Rock and Roll may go on for ever but the artists must die. Hearing their music makes one feel sad about their passing.
I use to like like Gene Pitney and felt rather sad when I'd heard he'd died. Unlike Elvis, the Beatles and Rolling stones I knew absolutely nothing about him. His was just another sound that frequented the places I went when there was a Radio turned on.
I decided to have a peek at Wikipedia - the great net resource for all kinds of trivial information and discovered that he died at 65, was born in Hartford Connecticut and went to a school called Rockville (no its not a joke). He backed the Rolling Stones, wrote songs for other artists and had hit records in the 60’s.
Then he spent the rest of his life travelling around the clubs of the world doing those same 20 or so songs that made him famous. In fact he died on tour in Wales not long after getting a standing ovation from lots of aging baby boomers like myself.
I have to confess that a certain sadness overcomes me occasionally when I hear some of the old songs on the radio. It is especially poignant when I hear something like a Gene Pitney record which hasn’t been played much in the intervening period, so its only connection in my memory is to the times when it was on the hit parade. I find that I can often remember where I was and who I was with when I first heard the song. I’m even embarrassed to admit that I can still remember most of the lyrics.
I occasionally find in me a melancholy yearning for those years as I am confronted with the relentlessness of passing time. It’s a bit like
watching the open fields around Camden being eaten up by the spreading suburbia for those who have been here for many years.
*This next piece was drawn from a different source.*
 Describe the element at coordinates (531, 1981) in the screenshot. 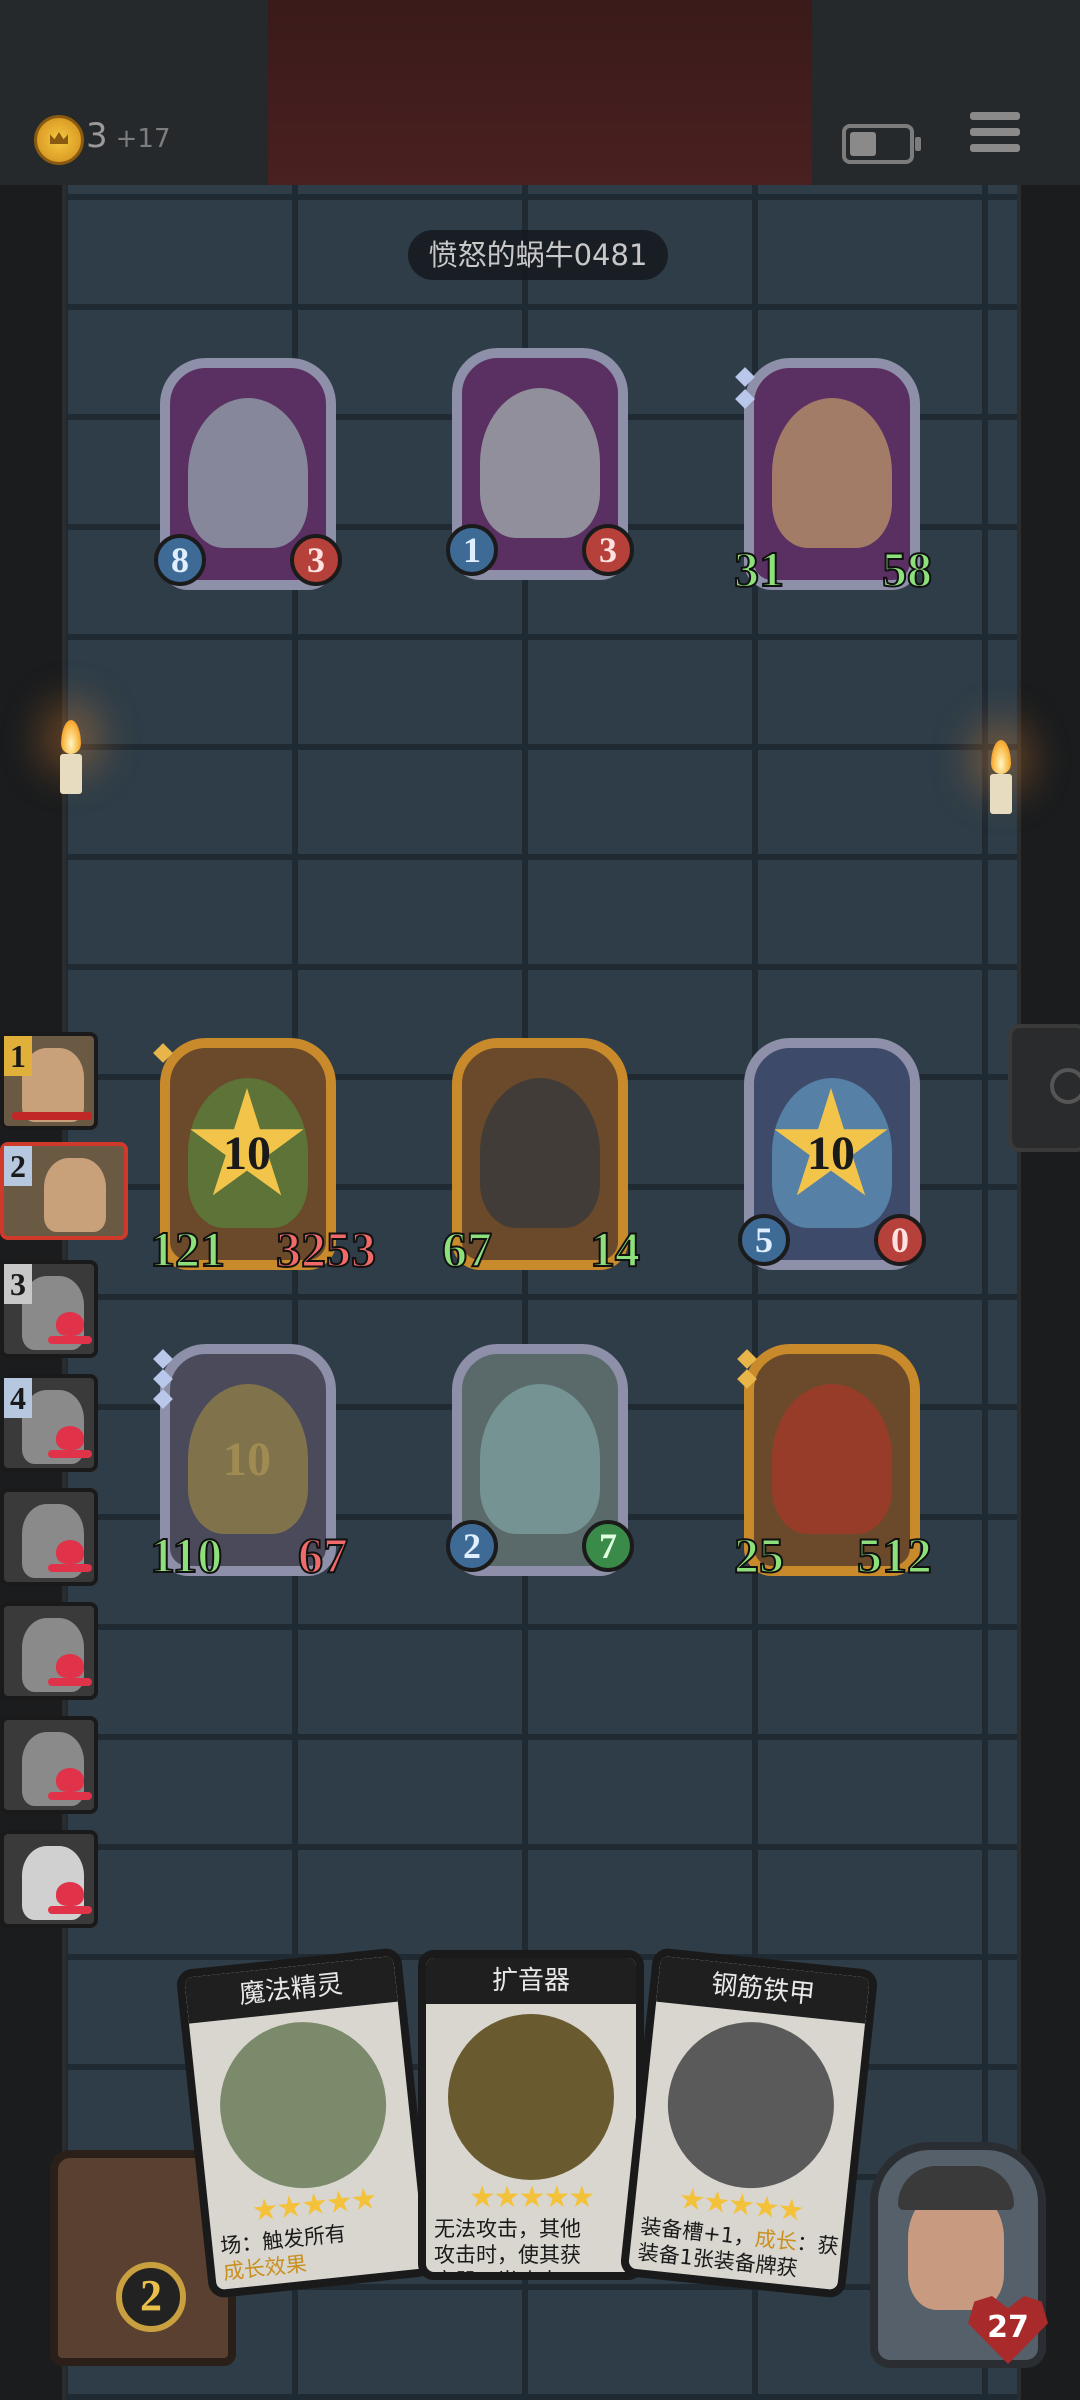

I sometimes allow myself to slip into the melancholy. When I am down about as deep as I can stand, I try to consider how the non-believer of my age must feel as he sees his life and the icons of his past slip away, knowing that the only way he can bring back those times is in his imagination.
It’s in those moments I find reasons to be thankful that God has rescued me and given me eternity. I am also thankful that my future is going to be so much better than the past. Once I am with the Lord I will have no cause to want to remember the former days.
The reminiscences that come about through hearing old songs, smelling old smells and telling old tales are, in reality quite dangerous delusions if you have nothing waiting for in you the future.
It may seem to be a bit of harmless sentimentality but in fact it’s often one of the many things humans use to avoid thinking seriously about eternity. We can be so locked up in our reminiscences that we have no time or inclination for the future.
Death is a reality in this world and no amount of memories, good or bad will help you avoid it. Jesus suffered death to pay your debts so that you could have a wonderful future. He didn’t do it so you could crawl back into the world that has gone. There’s no future in the past.